=== Exercise materials ===

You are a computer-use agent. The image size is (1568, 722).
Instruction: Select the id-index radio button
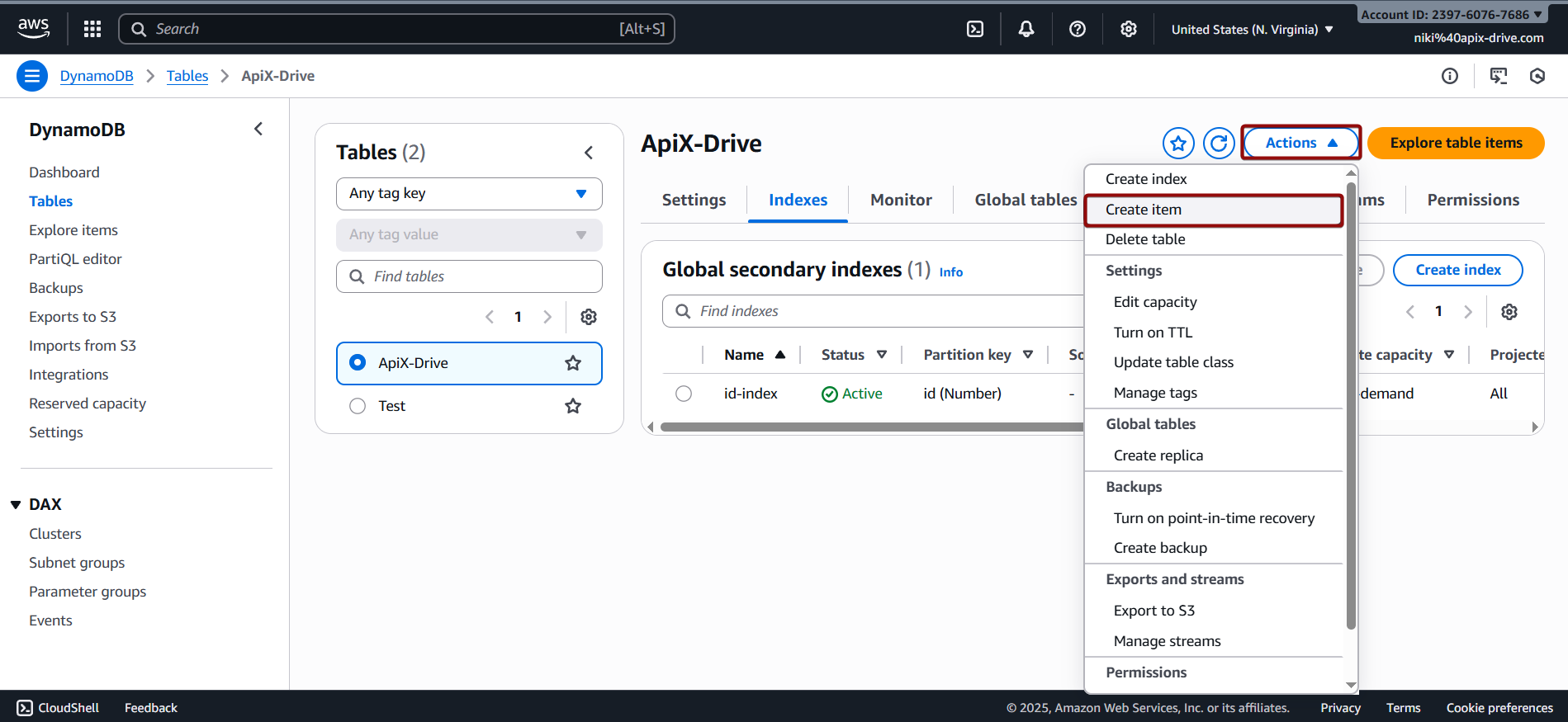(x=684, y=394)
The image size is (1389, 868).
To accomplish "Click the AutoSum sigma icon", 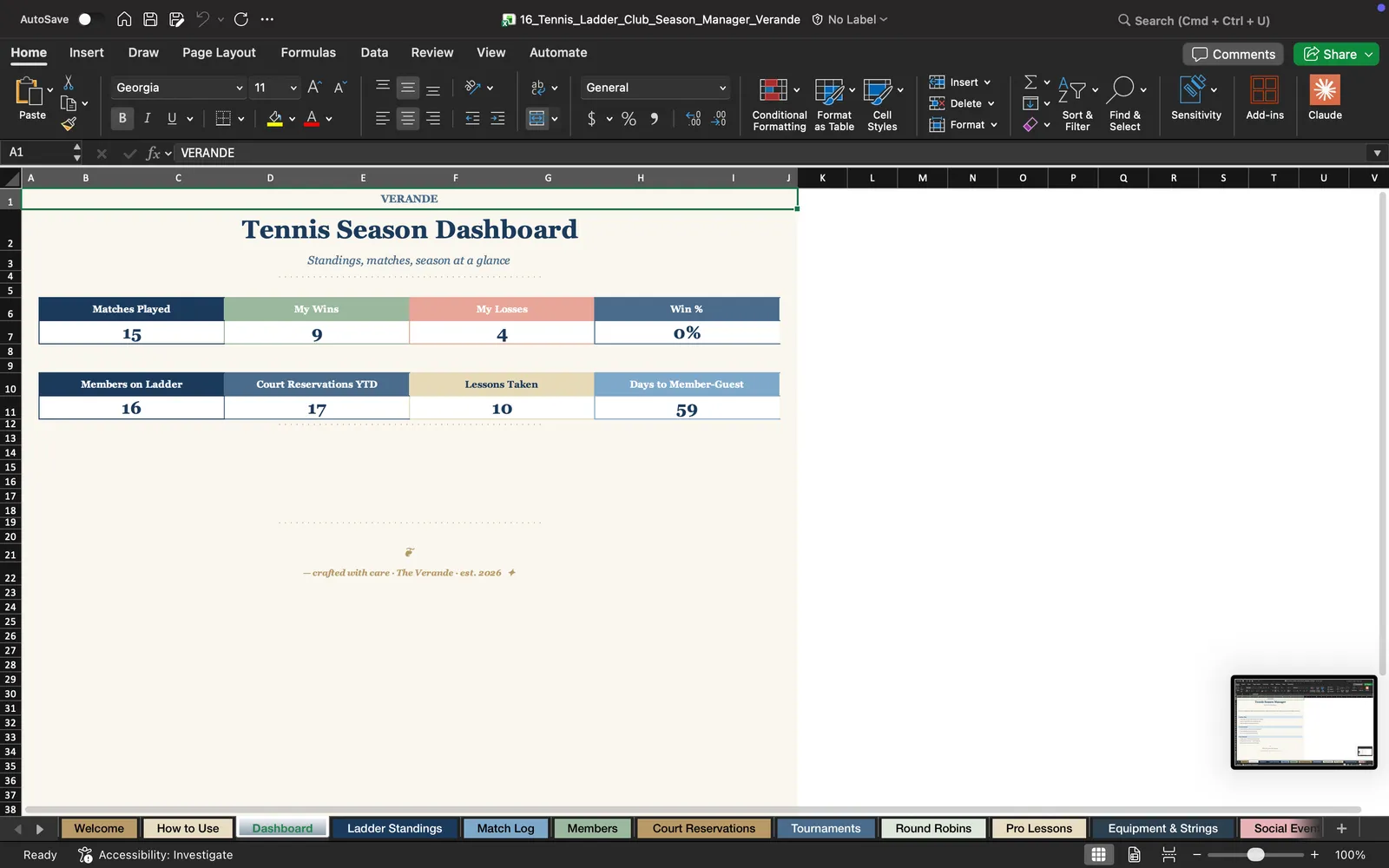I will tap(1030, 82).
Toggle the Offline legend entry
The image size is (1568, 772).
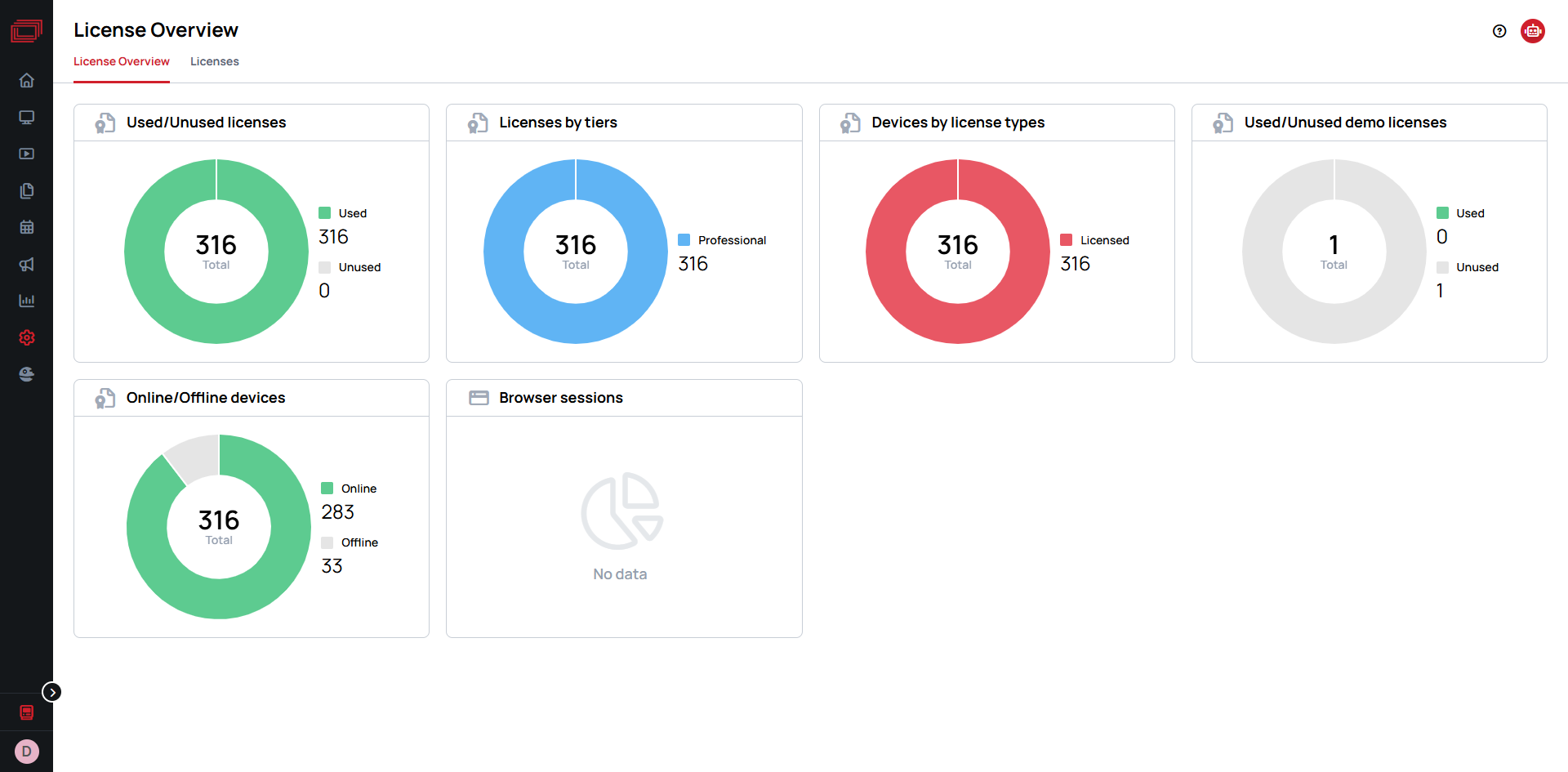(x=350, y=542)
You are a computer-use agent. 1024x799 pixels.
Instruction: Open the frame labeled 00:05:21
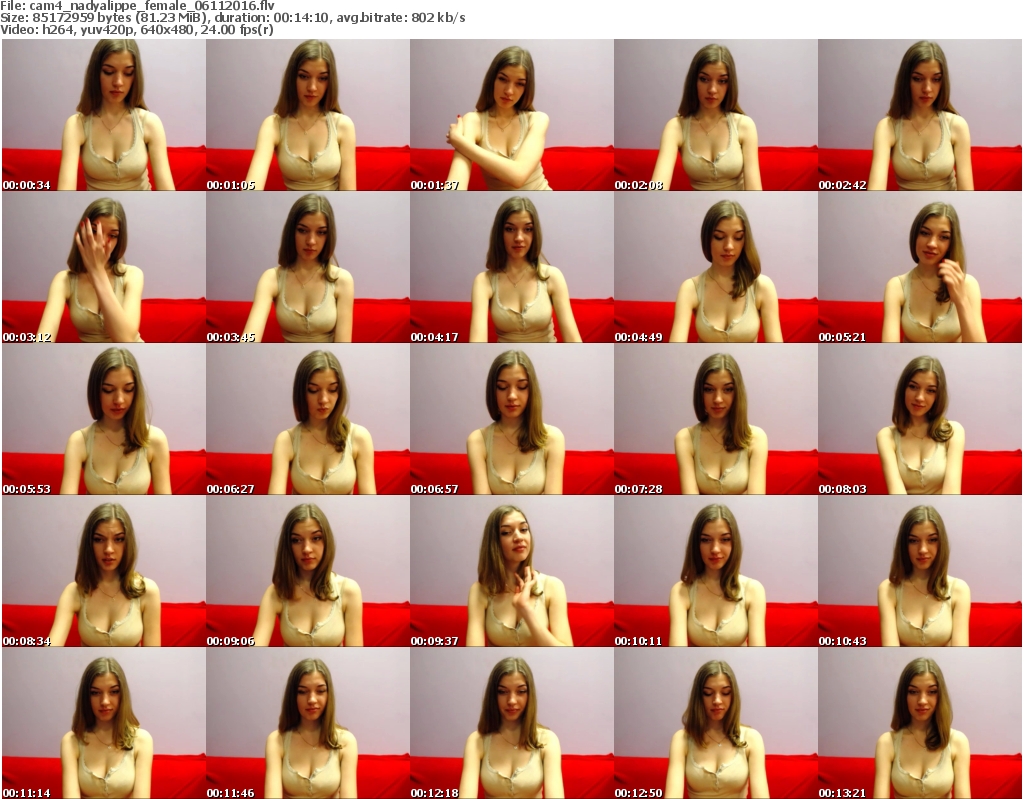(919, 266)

===

Goal:
Begin at the line that contains "You are a computer-use agent. 1024x799" and stop after the last line of the recorded data. Rewrite these lines, substituting "clip" for "frame" and keeping everything else the same, but leave the pictures out.

Response to this task:
You are a computer-use agent. 1024x799 pixels.
Instruction: Open the clip labeled 00:05:21
(919, 266)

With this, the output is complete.